━━━━━ Data provided

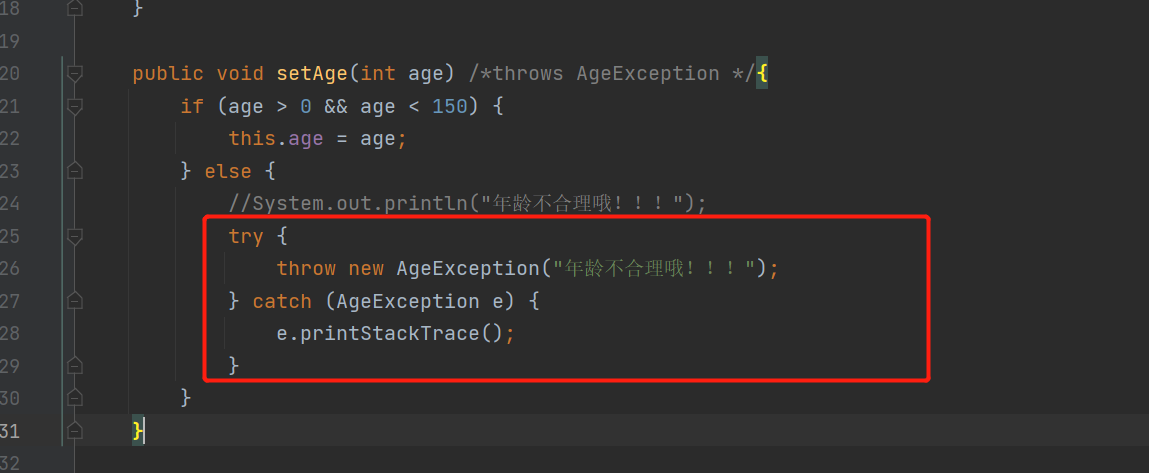Click line number 26 in the gutter
This screenshot has width=1149, height=473.
pyautogui.click(x=10, y=268)
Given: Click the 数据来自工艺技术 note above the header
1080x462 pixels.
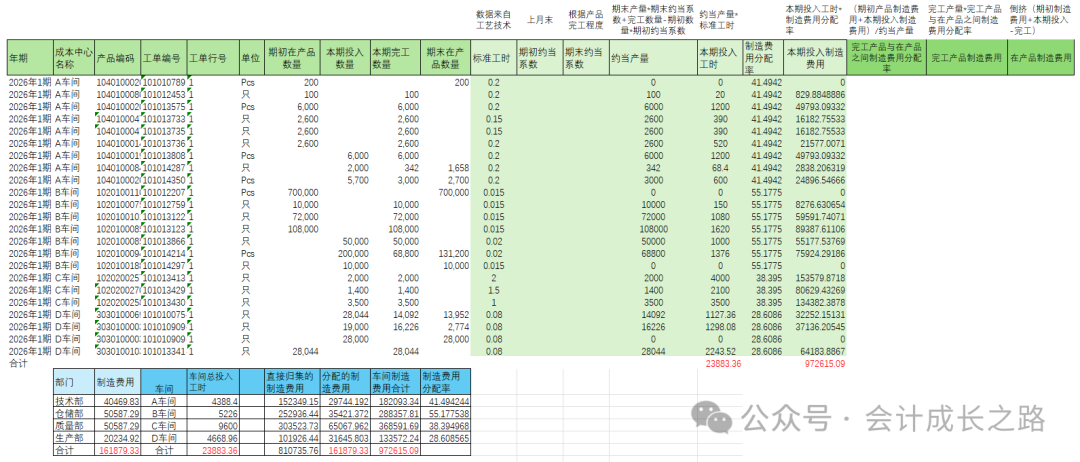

━━━━━━━━━━

To do —
Please return the lines from the line with "Given: Click the" through the last line of the data, both included, exactly, and without pictures.

Your solution —
Given: Click the 数据来自工艺技术 note above the header
1080x462 pixels.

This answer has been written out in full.